Saved data entries:
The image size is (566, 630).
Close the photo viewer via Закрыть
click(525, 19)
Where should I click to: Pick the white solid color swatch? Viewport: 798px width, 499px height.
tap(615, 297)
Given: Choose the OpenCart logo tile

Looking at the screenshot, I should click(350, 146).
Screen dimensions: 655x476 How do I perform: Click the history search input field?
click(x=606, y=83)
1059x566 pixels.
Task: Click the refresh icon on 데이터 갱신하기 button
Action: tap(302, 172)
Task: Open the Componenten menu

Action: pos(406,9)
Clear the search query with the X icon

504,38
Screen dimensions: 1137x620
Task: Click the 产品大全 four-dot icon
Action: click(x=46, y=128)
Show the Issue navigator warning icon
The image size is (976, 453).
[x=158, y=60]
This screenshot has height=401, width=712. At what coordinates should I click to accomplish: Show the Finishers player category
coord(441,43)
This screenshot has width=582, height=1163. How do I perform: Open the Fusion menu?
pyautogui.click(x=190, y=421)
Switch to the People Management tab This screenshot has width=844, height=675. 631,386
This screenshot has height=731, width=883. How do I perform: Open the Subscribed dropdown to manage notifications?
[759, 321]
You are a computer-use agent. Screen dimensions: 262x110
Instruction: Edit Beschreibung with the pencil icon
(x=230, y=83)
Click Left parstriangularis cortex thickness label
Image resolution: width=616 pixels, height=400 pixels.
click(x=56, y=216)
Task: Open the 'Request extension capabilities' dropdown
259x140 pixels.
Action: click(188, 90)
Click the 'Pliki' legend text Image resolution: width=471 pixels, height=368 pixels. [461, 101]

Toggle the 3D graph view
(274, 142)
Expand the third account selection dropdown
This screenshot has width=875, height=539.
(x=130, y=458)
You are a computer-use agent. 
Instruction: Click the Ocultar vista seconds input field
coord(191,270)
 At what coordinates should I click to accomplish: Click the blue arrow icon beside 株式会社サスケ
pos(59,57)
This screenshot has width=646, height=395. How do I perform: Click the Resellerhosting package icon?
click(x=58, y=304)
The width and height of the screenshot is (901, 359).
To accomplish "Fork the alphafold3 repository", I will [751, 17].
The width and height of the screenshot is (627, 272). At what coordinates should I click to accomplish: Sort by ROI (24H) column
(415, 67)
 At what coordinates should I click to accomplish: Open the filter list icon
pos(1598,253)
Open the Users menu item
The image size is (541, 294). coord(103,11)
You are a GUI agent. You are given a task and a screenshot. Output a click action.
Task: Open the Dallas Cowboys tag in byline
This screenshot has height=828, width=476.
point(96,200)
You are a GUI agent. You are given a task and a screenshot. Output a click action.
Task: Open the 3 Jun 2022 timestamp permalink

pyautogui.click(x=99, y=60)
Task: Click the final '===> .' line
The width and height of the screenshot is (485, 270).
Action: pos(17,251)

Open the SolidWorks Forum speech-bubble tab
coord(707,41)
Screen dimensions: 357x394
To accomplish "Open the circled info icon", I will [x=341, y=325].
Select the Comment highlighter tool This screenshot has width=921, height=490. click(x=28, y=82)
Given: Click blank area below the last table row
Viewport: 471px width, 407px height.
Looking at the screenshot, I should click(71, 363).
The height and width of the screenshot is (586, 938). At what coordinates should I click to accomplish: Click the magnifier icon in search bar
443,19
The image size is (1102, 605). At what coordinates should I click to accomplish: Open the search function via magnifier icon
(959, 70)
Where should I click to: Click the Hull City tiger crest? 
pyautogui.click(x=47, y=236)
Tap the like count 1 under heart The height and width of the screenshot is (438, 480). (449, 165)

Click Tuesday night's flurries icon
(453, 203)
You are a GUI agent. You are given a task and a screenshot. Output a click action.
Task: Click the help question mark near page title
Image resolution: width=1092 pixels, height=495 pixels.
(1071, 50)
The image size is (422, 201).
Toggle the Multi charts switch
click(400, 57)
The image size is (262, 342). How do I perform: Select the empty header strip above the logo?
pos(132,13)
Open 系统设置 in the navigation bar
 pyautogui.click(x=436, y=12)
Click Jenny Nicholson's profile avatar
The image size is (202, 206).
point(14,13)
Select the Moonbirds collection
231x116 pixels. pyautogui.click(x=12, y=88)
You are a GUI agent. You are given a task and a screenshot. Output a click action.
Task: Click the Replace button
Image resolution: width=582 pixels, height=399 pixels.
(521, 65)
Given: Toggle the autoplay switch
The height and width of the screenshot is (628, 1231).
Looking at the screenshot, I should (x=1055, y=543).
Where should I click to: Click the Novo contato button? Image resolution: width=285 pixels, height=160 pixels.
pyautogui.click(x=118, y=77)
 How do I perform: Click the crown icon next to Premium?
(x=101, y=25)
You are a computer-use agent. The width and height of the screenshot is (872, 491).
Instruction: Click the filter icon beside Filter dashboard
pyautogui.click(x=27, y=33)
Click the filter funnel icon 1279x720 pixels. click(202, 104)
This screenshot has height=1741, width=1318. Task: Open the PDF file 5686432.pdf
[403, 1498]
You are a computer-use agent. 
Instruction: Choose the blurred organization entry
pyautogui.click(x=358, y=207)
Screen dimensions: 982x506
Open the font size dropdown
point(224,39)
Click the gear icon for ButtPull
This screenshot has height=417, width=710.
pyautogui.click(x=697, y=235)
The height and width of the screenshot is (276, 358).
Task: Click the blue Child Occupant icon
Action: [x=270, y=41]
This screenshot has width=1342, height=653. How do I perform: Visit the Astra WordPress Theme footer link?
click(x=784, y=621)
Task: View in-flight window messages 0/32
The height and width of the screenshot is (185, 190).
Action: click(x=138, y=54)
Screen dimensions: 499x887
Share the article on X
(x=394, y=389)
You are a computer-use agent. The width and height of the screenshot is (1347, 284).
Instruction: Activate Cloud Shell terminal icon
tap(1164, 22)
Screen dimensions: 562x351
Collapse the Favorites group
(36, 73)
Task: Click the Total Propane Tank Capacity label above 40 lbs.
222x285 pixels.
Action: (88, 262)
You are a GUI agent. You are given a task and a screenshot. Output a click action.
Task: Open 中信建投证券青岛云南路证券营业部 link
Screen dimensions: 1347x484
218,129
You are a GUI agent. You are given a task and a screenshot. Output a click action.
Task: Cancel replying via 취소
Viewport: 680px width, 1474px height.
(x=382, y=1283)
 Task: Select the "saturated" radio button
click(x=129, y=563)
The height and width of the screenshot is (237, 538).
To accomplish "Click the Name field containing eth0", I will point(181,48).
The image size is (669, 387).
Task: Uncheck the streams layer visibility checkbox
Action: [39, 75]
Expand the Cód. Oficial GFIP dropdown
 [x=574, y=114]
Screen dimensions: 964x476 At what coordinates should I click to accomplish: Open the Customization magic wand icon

What to work on: The answer must consist of every line from the entries above that contains the string "computer".

Written response:
You are a computer-use agent. Screen dimensions: 262x110
You are a computer-use agent. 
You are a computer-use agent. The width and height of the screenshot is (872, 491).
You are a computer-use agent. 
You are a computer-use agent. The width and height of the screenshot is (1347, 284).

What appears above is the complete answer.